Wednesday, September 21, 2016

RC4 stream cipher variants and visualization of table permutation state



Here, I present some work I have been doing on two RC4 stream cipher variants. The first variant, as seen below, I wrote to help me visualize and understand what the RC4 tables was doing, and help me understand its properties.

Identity Permutation

The class that contains it is called SimpleTable and is exactly that; The simplest R4C implementation possible. It is notable in the fact that it does not use key scheduling at all, and its starting state is that of the Identity Permutation. The identity permutation is where the value at index zero equals zero, the value at index one is one, and so on. An easy way to remember what the Identity Permutation is, just recall the notion of a Multiplicative Identity (which is 1), where by multiplying a number N by the Multiplicative Identity gives you back the value of N, also known as the identity. Similarly, the Identity Permutation of an array A just gives you A. This is the trivial permutation. That is, there is no permuting of the array at all!

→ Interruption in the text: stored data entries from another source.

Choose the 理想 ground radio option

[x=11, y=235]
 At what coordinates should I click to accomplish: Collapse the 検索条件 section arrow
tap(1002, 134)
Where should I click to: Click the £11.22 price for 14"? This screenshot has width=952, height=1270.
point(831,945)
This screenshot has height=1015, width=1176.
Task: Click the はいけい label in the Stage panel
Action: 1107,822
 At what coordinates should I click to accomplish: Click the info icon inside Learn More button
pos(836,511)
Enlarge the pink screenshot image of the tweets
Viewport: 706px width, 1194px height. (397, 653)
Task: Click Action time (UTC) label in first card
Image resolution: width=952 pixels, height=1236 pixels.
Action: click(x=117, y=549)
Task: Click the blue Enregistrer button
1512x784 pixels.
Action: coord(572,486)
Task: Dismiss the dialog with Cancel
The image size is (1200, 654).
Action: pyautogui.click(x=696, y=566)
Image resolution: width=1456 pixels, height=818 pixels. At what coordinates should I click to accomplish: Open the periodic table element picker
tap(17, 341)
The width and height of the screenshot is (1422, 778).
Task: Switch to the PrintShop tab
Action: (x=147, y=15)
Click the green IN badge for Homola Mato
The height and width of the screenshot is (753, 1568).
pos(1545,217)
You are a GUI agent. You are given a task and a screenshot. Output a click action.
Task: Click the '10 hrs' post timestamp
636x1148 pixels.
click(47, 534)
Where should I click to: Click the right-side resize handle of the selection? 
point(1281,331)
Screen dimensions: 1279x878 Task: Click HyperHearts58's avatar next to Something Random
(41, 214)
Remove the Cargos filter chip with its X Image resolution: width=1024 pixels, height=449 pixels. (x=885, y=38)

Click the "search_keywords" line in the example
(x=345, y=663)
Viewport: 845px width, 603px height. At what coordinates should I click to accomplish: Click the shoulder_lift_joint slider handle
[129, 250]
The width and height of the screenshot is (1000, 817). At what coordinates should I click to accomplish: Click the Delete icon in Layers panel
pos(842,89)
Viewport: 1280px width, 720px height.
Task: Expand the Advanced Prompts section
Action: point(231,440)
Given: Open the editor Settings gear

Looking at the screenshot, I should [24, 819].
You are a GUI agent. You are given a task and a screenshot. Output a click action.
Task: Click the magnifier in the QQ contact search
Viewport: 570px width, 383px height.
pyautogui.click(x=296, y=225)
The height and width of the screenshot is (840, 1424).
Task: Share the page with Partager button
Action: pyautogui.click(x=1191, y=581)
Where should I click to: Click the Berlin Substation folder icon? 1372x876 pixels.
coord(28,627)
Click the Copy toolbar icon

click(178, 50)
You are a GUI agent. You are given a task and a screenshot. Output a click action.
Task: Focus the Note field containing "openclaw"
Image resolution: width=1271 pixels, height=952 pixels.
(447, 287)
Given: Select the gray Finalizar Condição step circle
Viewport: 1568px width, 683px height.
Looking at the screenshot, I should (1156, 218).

Anyways, this is done to see the perfectly ordered state, and how each round effects that state. In this way, we can visually check for the avalanche effect. In order to visualize the table, i just assign each value 0 to 255 a different shade of grey (I also have a rainbow-colored option that might be easier to tell apart similar values). At each step I create a Bitmap by looping through the table. Below, you can find an animated GIF of the first 100 steps of this cipher being applied to the identity permutation:


Notice how it takes a while to get going, and the first several values don't move much at all. After 256 steps, or one round, the cursor arrives back at index zero. Because the location of the first several values have not moved much or at all, we can clearly see that a mere 256 steps is insufficient at permuting the state enough to avoid leaking the first part of your key. Therefore it it is vital to permute the table for several rounds (256 steps per round) before you start using the stream.

Wired Equivalent Protocol

As some of you may know, WEP used RC4 with a weak key schedule. The key is spread out over 256 bytes using the following approach:


j = (j + table[i] + key[i mod keylength]) % 256;
SwapValues(table[i], table[j]);


and then it began streaming bytes from the table. Typically a nonce is concatenated to the key. Every time the table is set up and/or the nonce changes, some information about the key is leaked. Obviously a more secure procedure would use a hash of the key and the nonce, instead of the plain-text key, and to toss away the first 1024 bytes or so.

Cycle Length

Because each step in an RC4 cipher is a permutation, there is a limit to the number of unique bytes that can be produced before it begins repeating. This is called the permutation cycle. The length of the permutation cycle depends on the exact starting state, but we can get an upper bound.

Since there are 256 elements in the array, and two indices into the array (i and j), there is a maximum of
256! * 256^2 = 5.62 * 10^512 = 2^1700
possible states. That's 4.6 * 10^488 yottabytes!

This is the maximum possible states, however, and other starting states could have less. If the RC4 algorithm performed as a random permutation (which it does not, it performs worse), the cycle length would be half of the theoretical maximum above. Luckily the number above is so vast, that even some faction of it is still so many bytes that all of humanity has never and likely will never have that much total storage.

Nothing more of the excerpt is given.